The diverse and innovative proposals span environmental issues, boundary-pushing genre development, and the power of the arts for positive change in the community.

Funded by our Higher Education Innovation Fund allocation, each winning project receives an award of £3000 to use on development and will benefit from a specially tailored mentorship programme delivered by acclaimed alumni:

Communications and Alumni Relations Manager and Innovation Award Co-founder Lucy Nicholson commented –

“Trinity Laban alumni have hugely successful careers across the creative arts industry. Last year’s mentors gave valuable guidance and support to the winners and we are delighted to have six more talented alumni to share their insights and expertise with this year’s winners.”

Designed to help students transitioning between life at Trinity Laban and launching a sustainable career in the performing arts, the award has already supported six projects. Last year’s winners have achieved remarkable things, contributing to the UK’s rich cultural landscape:

  • violinist Matthew Crisp is working to introduce youth orchestra musicians to the power of music in community settings.
  • composer Toby Carswell and percussionist Rhys Davies established The Public Bungalow, a vibrant ensemble of young professional artists whose sophisticated arrangements re-imagine pop music with a fusion twist. With an extensive roster of artists, the project gives many musicians the opportunity to record, perform and work on their craft. 
  • jazz vocalist Sahra Gure created and self-released an album of original works with three accompanying music videos that has been widely recognised by the industry including BBC, Clash Magazine and Gilles Peterson.
  • all-female dance collective Mass Hysteria collaborated with a range of artists such as fashion designers, musicians and film makers to present work at Tate Exchange in February 2020 and were recently commissioned by Trinity Laban to create in this. net as part of digital campaign #SeflIsolationCreation.
  • James Layton’s ‘Into the Ocean’ is an integrated concert and recording series that highlights the work of emerging composers. He has commissioned new work for American violist Stephen Upshaw and is producing an album that will be released later this year.
  • flautist and conductor Megan Storer established Cinematic Syncopations Orchestra as a platform for graduate players in London and to introduce a young audience to orchestral music through the performance of film scores. Following their inaugural concert, she is deveoping plans for a series of projects over the next two years and intends to establish the orchestra as a registered charity.

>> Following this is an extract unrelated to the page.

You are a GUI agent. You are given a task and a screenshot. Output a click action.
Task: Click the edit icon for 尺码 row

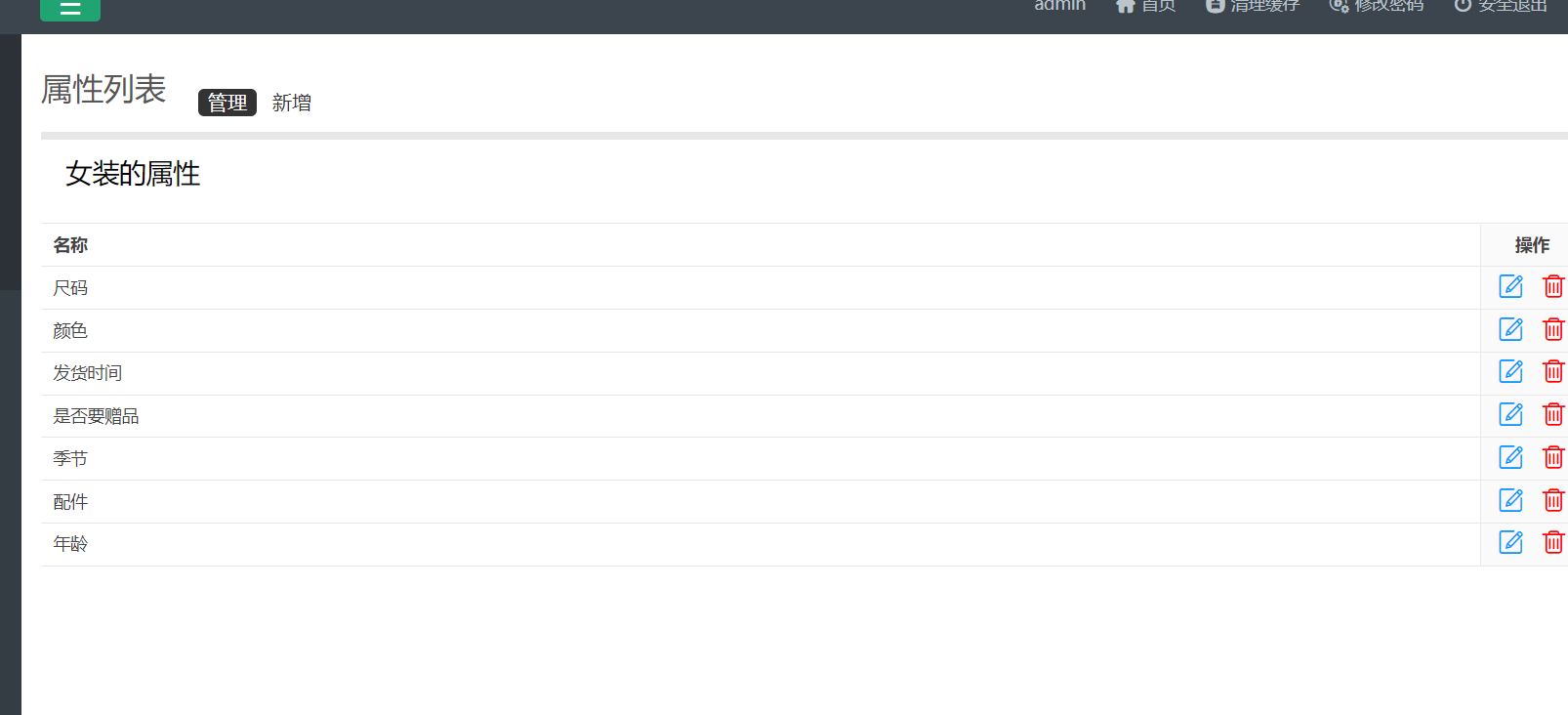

Head of CoLab and Innovation Award Co-founder Joe Townsend commented –

“The award fund, which has doubled this year, gives graduates more than just money to realise a project, the mentoring is a two-way learning relationship that provides a safe space for mentors and graduates to bring ideas into action and to help shape the bigger picture of music and dance.

Forward thinking and socially engaged, last year’s awardees are really starting to make a difference and a tribute to their art.”